### Do this
In the records, from the line containing "Click the refresh icon in header" through the end, change "dropdown" to "selector" and give those lines again with nothing else altered.

### Supplied data

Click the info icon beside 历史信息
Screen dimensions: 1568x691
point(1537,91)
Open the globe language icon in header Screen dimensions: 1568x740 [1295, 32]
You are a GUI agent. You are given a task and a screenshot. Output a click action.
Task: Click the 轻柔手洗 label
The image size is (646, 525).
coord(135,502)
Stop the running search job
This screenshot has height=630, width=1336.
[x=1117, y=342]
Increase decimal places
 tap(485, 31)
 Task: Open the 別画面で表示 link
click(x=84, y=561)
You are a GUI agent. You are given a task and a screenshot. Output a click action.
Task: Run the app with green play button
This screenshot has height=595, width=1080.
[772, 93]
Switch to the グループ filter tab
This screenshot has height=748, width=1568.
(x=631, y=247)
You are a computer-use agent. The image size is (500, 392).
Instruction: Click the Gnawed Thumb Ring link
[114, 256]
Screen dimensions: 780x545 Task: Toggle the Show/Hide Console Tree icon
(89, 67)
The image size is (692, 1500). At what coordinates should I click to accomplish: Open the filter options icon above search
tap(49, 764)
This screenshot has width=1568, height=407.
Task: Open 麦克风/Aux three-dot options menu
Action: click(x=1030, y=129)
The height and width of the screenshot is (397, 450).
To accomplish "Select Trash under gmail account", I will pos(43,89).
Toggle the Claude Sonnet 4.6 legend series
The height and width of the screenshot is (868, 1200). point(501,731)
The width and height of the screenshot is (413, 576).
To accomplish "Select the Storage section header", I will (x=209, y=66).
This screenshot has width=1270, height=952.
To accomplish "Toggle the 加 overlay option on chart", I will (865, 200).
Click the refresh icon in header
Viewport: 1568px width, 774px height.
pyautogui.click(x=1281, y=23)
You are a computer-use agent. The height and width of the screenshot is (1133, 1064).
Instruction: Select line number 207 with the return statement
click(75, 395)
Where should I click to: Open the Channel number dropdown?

### Reply
Click the refresh icon in header
Viewport: 1568px width, 774px height.
pyautogui.click(x=1281, y=23)
You are a computer-use agent. The height and width of the screenshot is (1133, 1064).
Instruction: Select line number 207 with the return statement
click(75, 395)
Where should I click to: Open the Channel number selector?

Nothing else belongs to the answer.